Ma facciamo un passo indietro.
In tanti anni di laboratori rap all’interno delle carceri minorili, ho incontrato migliaia di ragazzi e una (piccolissima) parte di loro adesso ha una vera e propria carriera all’interno della scena musicale italiana. In effetti non mi focalizzo tanto sull’1% che poi fa il rapper di mestiere quanto sul 99% che non lo diventerà, perché l’obiettivo che mi pongo è costruire una coscienza espressiva e non fare agenzia di collocamento in un mondo già così inflazionato e imprevedibile come il nostro. Chi “ce la fa” è perché ha già qualcosa in più di suo, non perché ha incontrato me.
E oggi, quando vedo dei ragazzi di strada provare a guadagnarsi da vivere con la musica anziché con le rapine, sono contento.
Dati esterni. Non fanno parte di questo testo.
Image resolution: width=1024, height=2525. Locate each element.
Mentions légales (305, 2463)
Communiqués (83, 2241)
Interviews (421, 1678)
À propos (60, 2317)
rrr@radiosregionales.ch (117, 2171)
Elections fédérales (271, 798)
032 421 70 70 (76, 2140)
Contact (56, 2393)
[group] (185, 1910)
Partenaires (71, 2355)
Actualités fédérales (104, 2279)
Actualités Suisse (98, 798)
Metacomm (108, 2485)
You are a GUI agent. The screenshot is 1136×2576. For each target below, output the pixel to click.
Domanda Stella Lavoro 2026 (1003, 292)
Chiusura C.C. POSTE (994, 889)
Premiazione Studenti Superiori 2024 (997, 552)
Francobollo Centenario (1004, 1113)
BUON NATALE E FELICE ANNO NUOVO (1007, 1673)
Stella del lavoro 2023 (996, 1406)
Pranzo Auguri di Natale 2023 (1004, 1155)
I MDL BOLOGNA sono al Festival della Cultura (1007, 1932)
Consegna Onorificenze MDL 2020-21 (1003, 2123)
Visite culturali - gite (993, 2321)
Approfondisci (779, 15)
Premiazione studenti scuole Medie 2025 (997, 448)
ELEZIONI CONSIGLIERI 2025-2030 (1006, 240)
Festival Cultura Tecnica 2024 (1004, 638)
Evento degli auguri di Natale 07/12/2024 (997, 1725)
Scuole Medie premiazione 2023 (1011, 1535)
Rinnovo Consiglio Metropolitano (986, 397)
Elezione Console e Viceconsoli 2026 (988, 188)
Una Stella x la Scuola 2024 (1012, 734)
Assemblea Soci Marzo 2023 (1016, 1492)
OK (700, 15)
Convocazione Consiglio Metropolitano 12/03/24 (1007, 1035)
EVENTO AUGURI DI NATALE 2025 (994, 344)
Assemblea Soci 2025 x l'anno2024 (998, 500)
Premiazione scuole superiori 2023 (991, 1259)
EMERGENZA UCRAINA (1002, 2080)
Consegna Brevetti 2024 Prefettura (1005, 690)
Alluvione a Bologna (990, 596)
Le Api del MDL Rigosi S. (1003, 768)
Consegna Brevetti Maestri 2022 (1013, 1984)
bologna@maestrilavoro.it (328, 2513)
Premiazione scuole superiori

E oggi, quando vedo gli stessi ragazzi farsi finanziare da multinazionali (le major) cifre assurde per fare i videoclip più pacchiani del mondo, sorrido. Perché io faccio il tifo per quei ragazzi, e lo farò sempre. Anche quando non condivido quello che dicono nelle canzoni, anche quando non mi rispecchio nei valori che sembrano venire fuori dai loro testi. Anche quando dicono o fanno delle cazzate inaccettabili. Per come la vedo io, la soluzione non è censurare ma educare il pubblico, fin da giovanissimo, all’ascolto critico e al pensiero indipendente.
Devo poter guardare un film violento o giocare a un videogioco sparatutto senza poi scendere in strada ad uccidere i passanti. Devo poter ascoltare una canzone che magari dice stupidaggini senza far niente di stupido a mia volta. Oppure anche NON ascoltarla, e supportare un artista più in linea con i miei valori… ma questo sarebbe un altro discorso, e meriterebbe di essere approfondito a parte.
Il problema è il tritacarne in cui spesso questi ragazzi vanno a finire, un tritacarne le cui lame affilate sono i meccanismi economici delle stesse major, le dinamiche perverse di un certo pseudo-giornalismo e il salire – molto spesso – da zero a celebrità in poche settimane, per poi magari ritornare ad essere zero nello stesso lasso di tempo. Il mercato musicale non è buono, non è etico, non è fatto per dare stabilità all’artista. Assomiglia al fast fashion, in cui ogni 15 giorni si butta la collezione precedente e si fa spazio sugli scaffali a quella nuova. E il prodotto che qui viene buttato via, badate bene, non è la musica… sono ragazzi di 18 o 20 anni.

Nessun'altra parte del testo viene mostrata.